§ **Задание**: Перепишите, пожалуйста, данные начиная со строки с «This screenshot has width=1122, height=797.» и до строки с «click(x=895, y=37)» включительно, только эти строки целиком. Координаты в ответах умножьте на 1,45 и округлите до целых (половины вверх), а картинки в ответ не включайте.

§ **Исходные данные**:
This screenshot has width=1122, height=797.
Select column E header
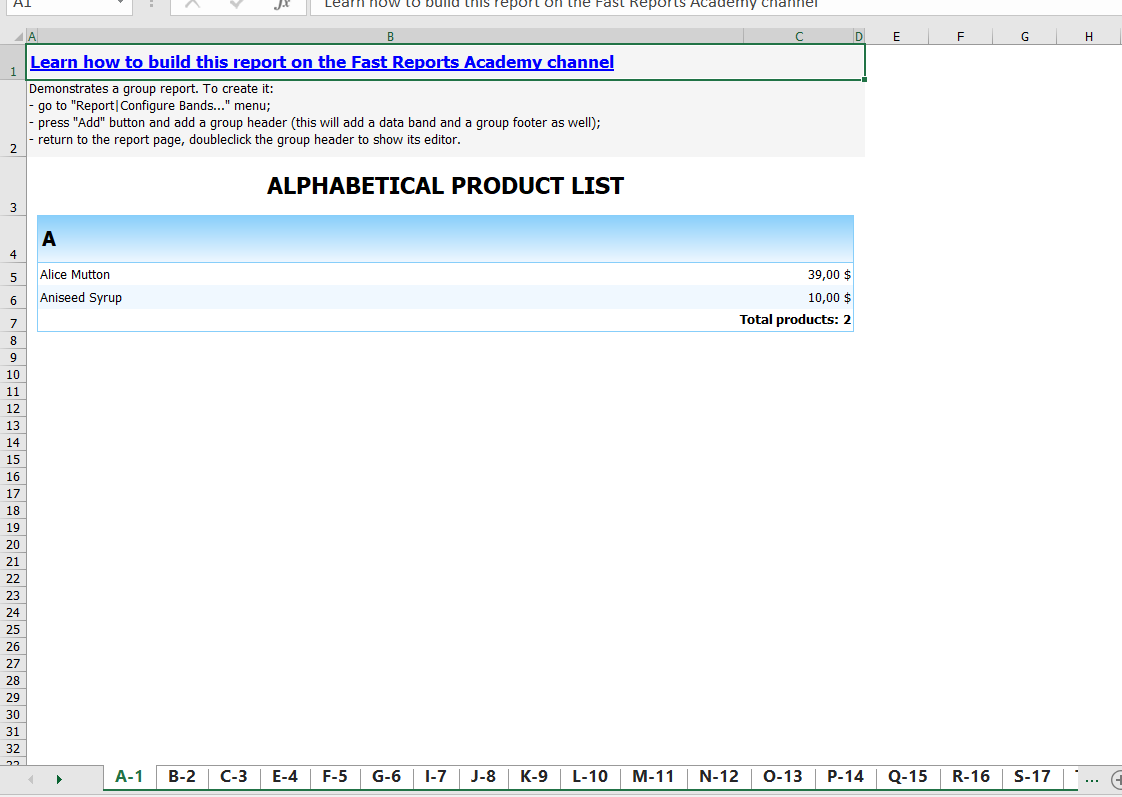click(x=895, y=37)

==

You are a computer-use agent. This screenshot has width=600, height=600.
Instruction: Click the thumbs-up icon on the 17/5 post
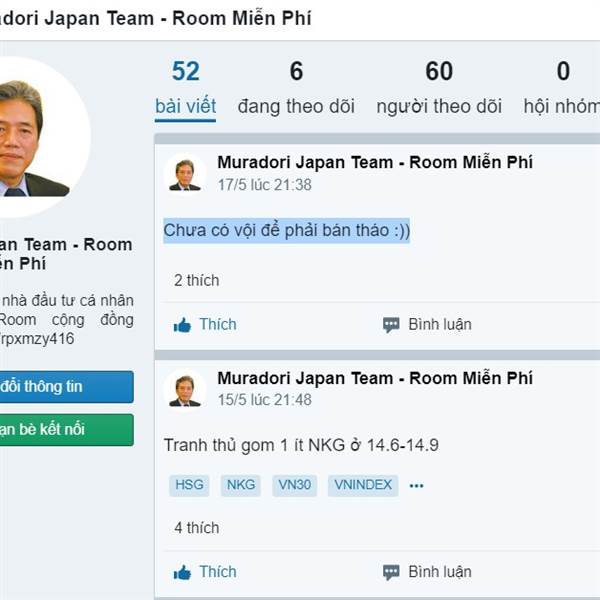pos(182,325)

...

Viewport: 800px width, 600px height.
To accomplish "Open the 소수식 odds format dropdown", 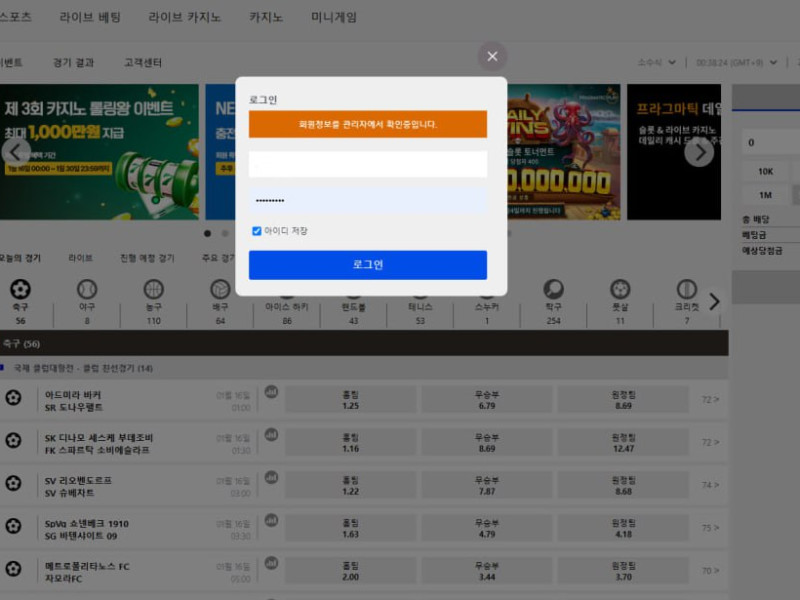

§ **Выполненное упражнение**:
This screenshot has width=1122, height=797.
Select column E header
click(x=1298, y=54)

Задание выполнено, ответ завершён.